8. Sederhana Saja

4.9K 471 8
                                    

Bowo sudah rapi. Sebentar lagi dia akan menjemput Farni dan Winda untuk ke rumah Wiryatama. Awalnya Winda keberatan, tetapi setelah dibujuk Farni, akhirnya dia mau juga menemani Abang sablengnya.

Jika di luar atau menyangkut pekerjaan, abangnya adalah sosok yang tegas dan sangat serius, tetapi di luar itu atau jika bersama keluarga, sablengnya kambuh alias jail yang kadang membuat Winda kewalahan. Walapun begitu, saat Bowo bersekolah di luar, Winda sangat kesepian. Ada sikap yang berubah pada abangnya ketika papanya meninggalkan rumah. Walaupun tidak dinampakkan dengan jelas, namun Winda tahu abangnya sangat terpukul. Terhadap pekerjaan, Bowo semakin tegas dan keras menghadapi persaingan setelah kepergian papanya. Tidak segan-segan dia akan menjatuhkan saingannya. Sikap ini yang Winda khawatirkan. Hanya satu yang Winda tidak tahu karena abangnya selalu tertutup jika menyangkut masalah satu itu, wanita. Belum pernah ada wanita yang abangnya perkenalkan ke dia ataupun mamanya. Tahu-tahu saat ini abangnya akan melamar, putri tunggal pula. Waduh.... Winda rada bingung, karena yang biasa adalah mereka pacaran dulu kemudian serius menuju jenjang selanjutnya. Ini malah langsung mau melamar saja. Jadi wajar jika Winda meragukan niat abangnya.

"Benaran nih ya mau lamar anak orang, Bang? Serius?!" Winda menatap tajam Bowo.

"Serius Winda!" Bowo balik menatap tajam adiknya.

"Kok tiba-tiba sih Bang?

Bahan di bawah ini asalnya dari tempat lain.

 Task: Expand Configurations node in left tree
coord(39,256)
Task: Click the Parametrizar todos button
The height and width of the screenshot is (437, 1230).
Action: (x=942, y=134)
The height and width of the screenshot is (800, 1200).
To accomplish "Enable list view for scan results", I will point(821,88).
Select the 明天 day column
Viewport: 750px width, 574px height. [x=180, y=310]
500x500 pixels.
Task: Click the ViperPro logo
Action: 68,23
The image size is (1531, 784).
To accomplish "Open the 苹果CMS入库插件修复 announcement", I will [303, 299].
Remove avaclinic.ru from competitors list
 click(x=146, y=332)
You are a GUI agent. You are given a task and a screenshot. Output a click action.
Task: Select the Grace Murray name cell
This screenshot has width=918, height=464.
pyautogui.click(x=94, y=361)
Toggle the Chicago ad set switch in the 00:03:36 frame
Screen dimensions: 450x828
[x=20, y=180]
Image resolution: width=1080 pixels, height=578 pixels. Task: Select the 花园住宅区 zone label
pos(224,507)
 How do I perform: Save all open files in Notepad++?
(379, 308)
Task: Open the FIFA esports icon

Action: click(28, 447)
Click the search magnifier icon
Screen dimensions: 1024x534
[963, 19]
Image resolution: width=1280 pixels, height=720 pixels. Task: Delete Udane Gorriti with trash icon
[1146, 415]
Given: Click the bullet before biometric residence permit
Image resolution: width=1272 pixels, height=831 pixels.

Abang sudah kenalan belum sama dia?"

"Kenalan sih belum," jawab Bowo.

"Duhhhh... gimana sih Bang, belum kenal langsung main lamar aja!" Winda serasa mau menjambak rambut abangnya. Dia pikir mainan apa ya acara lamaran.

"Lamaran dulu aja sembari berkenalan."

"Bang...!" Winda jadi frustasi.

"Sudah. Yuk kita berangkat," ajak Bowo tanpa peduli dengan kondisi Winda yang nyaris ingin berteriak menyuruh abangnya serius menanggapi kekhawatirannya. Bowo berjalan duluan ke mobil, di belakangnya Winda menahan mamanya yang akan menyusul Bowo.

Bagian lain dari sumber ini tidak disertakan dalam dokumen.